According to research from the UN, the world produced about 41.8 million metric tons of e-waste in 2014. Only a fraction of this—about 6.5 million metric tons—was recycled through government take-back programs. The amount of global e-waste is expected to increase to 50 million metric tons by 2018. E-waste is often highly toxic, leaching heavy metals and dangerous chemicals into the soil around landfills and releasing greenhouse gas and mercury emissions when burned.

“If we all just used our electronics for longer, it would definitely decrease the environmental impact,” LaGrange says.

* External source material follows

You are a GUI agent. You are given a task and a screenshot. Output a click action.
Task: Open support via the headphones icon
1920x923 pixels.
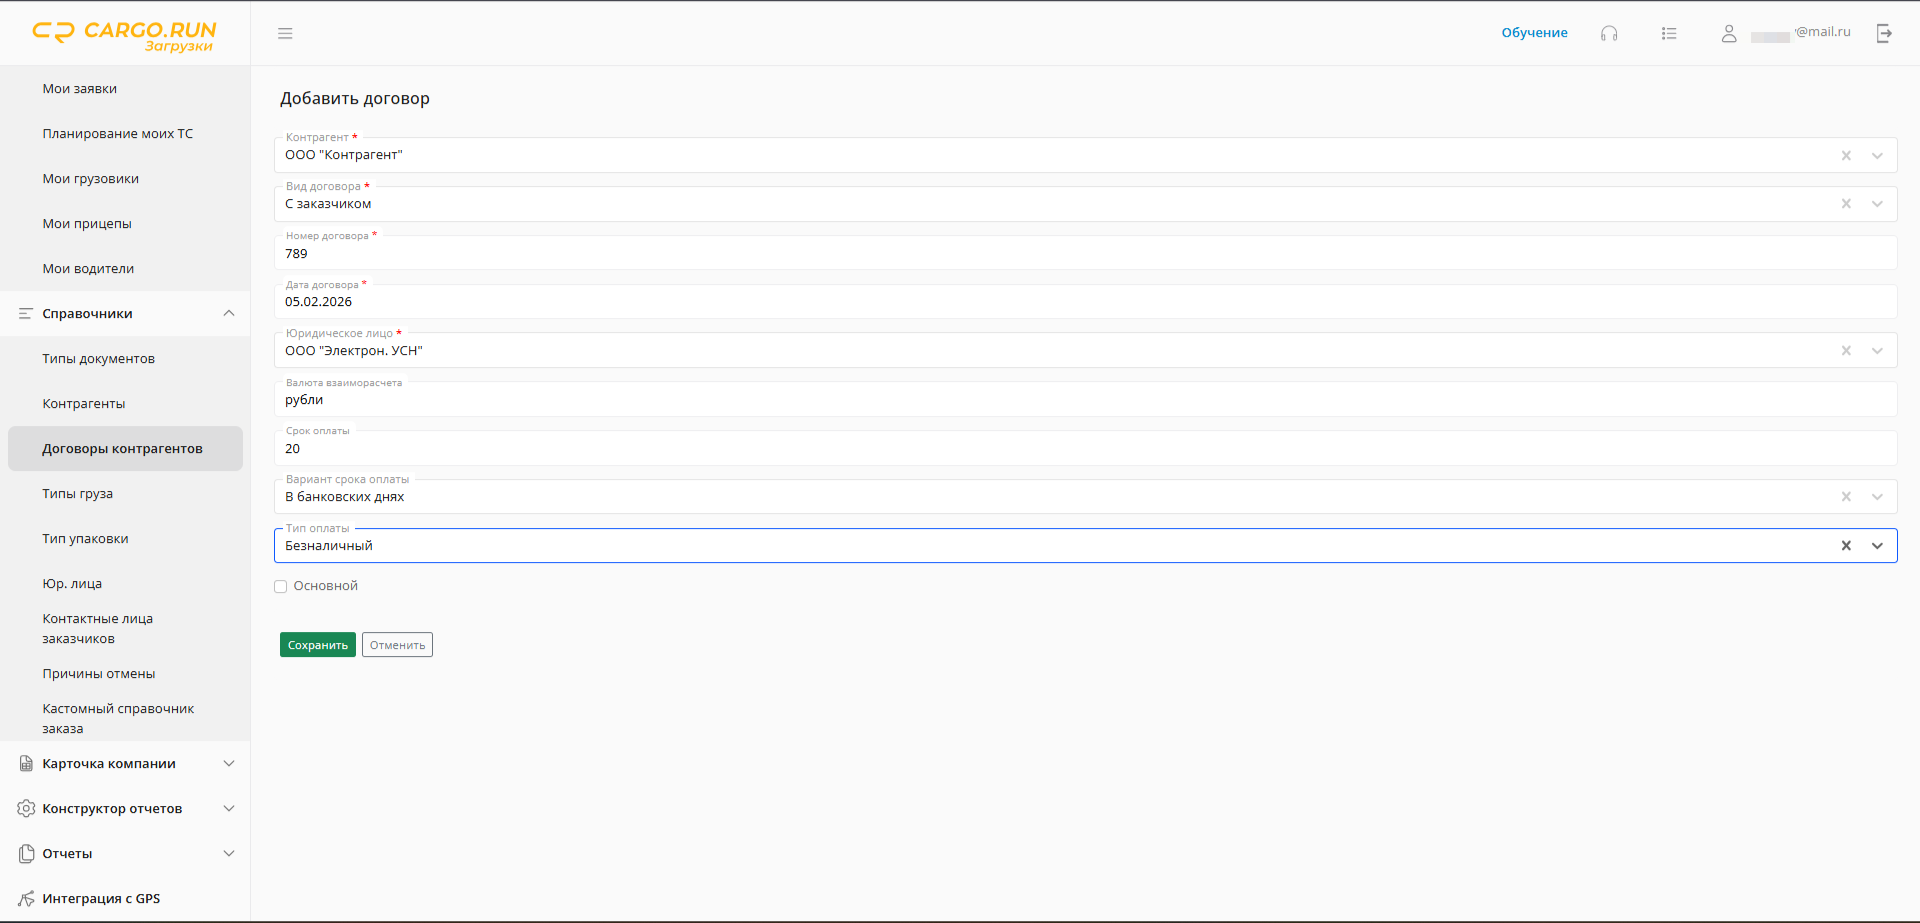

When I first reached Gordon-Byrne, she told me I was catching her in a “moment of great frustration.” The Repair Association had introduced “Fair Repair” bills in four states—Massachusetts, Minnesota, Nebraska and New York. These bills called for manufacturers to provide “fair access” to service information and replacement parts for owners and independent repair people. But by last month, it was clear that none of them were going to progress, dying in committee or when the legislative session ended. Right to repair advocates blame the manufacturers. Apple, for example, was found to have funded lobbying efforts to kill the Fair Repair bill in New York.

Gordon-Byrne says she’s still hopeful similar bills will pass in upcoming sessions. She and other right to repair advocates take inspiration from recent events in the automotive industry. In 2012, Massachusetts passed a bill forcing car manufacturers to provide independent repair shops with the same diagnostic tools they give authorized repairers. In 2014, the automotive industry, seeing that other states would likely pass similar legislation, agreed to make the same data available nationwide by 2018.

If Fair Repair bills begin passing in select states, right to repair advocates hope it will cause a similar sea change in the electronics industry.

“The manufacturers are not going to be able to keep this up forever,” Wiens says. “It’s just a matter of time.”